*** Block opens ***

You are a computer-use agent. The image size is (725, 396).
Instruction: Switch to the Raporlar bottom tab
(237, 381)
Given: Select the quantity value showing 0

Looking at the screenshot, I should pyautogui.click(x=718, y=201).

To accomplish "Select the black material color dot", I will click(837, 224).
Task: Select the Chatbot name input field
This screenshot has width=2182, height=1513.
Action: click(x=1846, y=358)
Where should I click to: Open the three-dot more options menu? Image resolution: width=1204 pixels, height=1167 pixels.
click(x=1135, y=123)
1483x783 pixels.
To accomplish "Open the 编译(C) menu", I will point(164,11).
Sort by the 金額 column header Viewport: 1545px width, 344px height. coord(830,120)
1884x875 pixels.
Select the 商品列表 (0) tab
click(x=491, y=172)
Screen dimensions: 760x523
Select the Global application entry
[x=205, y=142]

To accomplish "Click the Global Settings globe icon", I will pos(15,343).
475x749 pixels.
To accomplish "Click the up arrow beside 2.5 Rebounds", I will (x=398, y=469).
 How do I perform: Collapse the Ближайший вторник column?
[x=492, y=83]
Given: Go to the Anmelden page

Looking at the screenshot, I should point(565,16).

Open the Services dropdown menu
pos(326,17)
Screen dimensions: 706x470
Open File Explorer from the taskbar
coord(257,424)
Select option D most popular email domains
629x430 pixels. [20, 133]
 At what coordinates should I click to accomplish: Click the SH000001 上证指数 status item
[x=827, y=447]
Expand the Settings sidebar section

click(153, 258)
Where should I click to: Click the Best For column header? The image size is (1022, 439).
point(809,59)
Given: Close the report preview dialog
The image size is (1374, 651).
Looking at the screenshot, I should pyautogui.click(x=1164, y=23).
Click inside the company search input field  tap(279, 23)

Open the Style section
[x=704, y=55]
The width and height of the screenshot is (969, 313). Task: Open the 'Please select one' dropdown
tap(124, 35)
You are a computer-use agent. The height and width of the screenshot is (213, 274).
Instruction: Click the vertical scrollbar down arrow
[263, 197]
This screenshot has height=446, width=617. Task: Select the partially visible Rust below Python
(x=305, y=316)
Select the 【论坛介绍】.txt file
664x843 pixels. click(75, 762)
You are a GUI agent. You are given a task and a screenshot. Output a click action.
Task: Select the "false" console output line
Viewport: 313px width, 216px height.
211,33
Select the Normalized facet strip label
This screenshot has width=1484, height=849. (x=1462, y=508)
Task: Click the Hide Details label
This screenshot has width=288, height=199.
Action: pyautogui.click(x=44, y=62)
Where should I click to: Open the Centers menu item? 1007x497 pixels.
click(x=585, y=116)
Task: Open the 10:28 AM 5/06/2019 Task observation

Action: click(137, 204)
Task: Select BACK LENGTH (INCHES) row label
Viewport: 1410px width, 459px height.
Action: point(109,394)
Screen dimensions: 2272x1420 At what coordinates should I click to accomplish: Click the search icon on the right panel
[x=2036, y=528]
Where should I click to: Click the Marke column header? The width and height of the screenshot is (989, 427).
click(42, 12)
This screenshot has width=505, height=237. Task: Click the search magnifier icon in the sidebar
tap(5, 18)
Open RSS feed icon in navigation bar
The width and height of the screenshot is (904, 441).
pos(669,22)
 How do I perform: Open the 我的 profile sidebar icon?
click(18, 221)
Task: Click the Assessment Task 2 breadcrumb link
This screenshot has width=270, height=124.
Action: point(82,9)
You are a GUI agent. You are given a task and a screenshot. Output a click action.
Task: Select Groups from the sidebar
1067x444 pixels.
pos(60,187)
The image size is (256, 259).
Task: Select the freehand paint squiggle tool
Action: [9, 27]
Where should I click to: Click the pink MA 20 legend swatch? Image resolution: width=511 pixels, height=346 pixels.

*** Block closes ***

Problem details: Repeat all of the data exactly.

Task output:
You are a computer-use agent. The image size is (725, 396).
Instruction: Switch to the Raporlar bottom tab
(237, 381)
Given: Select the quantity value showing 0

Looking at the screenshot, I should pyautogui.click(x=718, y=201).

To accomplish "Select the black material color dot", I will click(837, 224).
Task: Select the Chatbot name input field
This screenshot has width=2182, height=1513.
Action: click(x=1846, y=358)
Where should I click to: Open the three-dot more options menu? Image resolution: width=1204 pixels, height=1167 pixels.
click(x=1135, y=123)
1483x783 pixels.
To accomplish "Open the 编译(C) menu", I will point(164,11).
Sort by the 金額 column header Viewport: 1545px width, 344px height. coord(830,120)
1884x875 pixels.
Select the 商品列表 (0) tab
click(x=491, y=172)
Screen dimensions: 760x523
Select the Global application entry
[x=205, y=142]

To accomplish "Click the Global Settings globe icon", I will pos(15,343).
475x749 pixels.
To accomplish "Click the up arrow beside 2.5 Rebounds", I will (x=398, y=469).
 How do I perform: Collapse the Ближайший вторник column?
[x=492, y=83]
Given: Go to the Anmelden page

Looking at the screenshot, I should point(565,16).

Open the Services dropdown menu
pos(326,17)
Screen dimensions: 706x470
Open File Explorer from the taskbar
coord(257,424)
Select option D most popular email domains
629x430 pixels. [20, 133]
 At what coordinates should I click to accomplish: Click the SH000001 上证指数 status item
[x=827, y=447]
Expand the Settings sidebar section

click(153, 258)
Where should I click to: Click the Best For column header? The image size is (1022, 439).
point(809,59)
Given: Close the report preview dialog
The image size is (1374, 651).
Looking at the screenshot, I should pyautogui.click(x=1164, y=23).
Click inside the company search input field  tap(279, 23)

Open the Style section
[x=704, y=55]
The width and height of the screenshot is (969, 313). Task: Open the 'Please select one' dropdown
tap(124, 35)
You are a computer-use agent. The height and width of the screenshot is (213, 274).
Instruction: Click the vertical scrollbar down arrow
[263, 197]
This screenshot has height=446, width=617. Task: Select the partially visible Rust below Python
(x=305, y=316)
Select the 【论坛介绍】.txt file
664x843 pixels. click(75, 762)
You are a GUI agent. You are given a task and a screenshot. Output a click action.
Task: Select the "false" console output line
Viewport: 313px width, 216px height.
211,33
Select the Normalized facet strip label
This screenshot has width=1484, height=849. (x=1462, y=508)
Task: Click the Hide Details label
This screenshot has width=288, height=199.
Action: pyautogui.click(x=44, y=62)
Where should I click to: Open the Centers menu item? 1007x497 pixels.
click(x=585, y=116)
Task: Open the 10:28 AM 5/06/2019 Task observation

Action: click(137, 204)
Task: Select BACK LENGTH (INCHES) row label
Viewport: 1410px width, 459px height.
Action: point(109,394)
Screen dimensions: 2272x1420 At what coordinates should I click to accomplish: Click the search icon on the right panel
[x=2036, y=528]
Where should I click to: Click the Marke column header? The width and height of the screenshot is (989, 427).
click(42, 12)
This screenshot has width=505, height=237. Task: Click the search magnifier icon in the sidebar
tap(5, 18)
Open RSS feed icon in navigation bar
The width and height of the screenshot is (904, 441).
pos(669,22)
 How do I perform: Open the 我的 profile sidebar icon?
click(18, 221)
Task: Click the Assessment Task 2 breadcrumb link
This screenshot has width=270, height=124.
Action: point(82,9)
You are a GUI agent. You are given a task and a screenshot. Output a click action.
Task: Select Groups from the sidebar
1067x444 pixels.
pos(60,187)
The image size is (256, 259).
Task: Select the freehand paint squiggle tool
Action: [9, 27]
Where should I click to: Click the pink MA 20 legend swatch? Image resolution: width=511 pixels, height=346 pixels.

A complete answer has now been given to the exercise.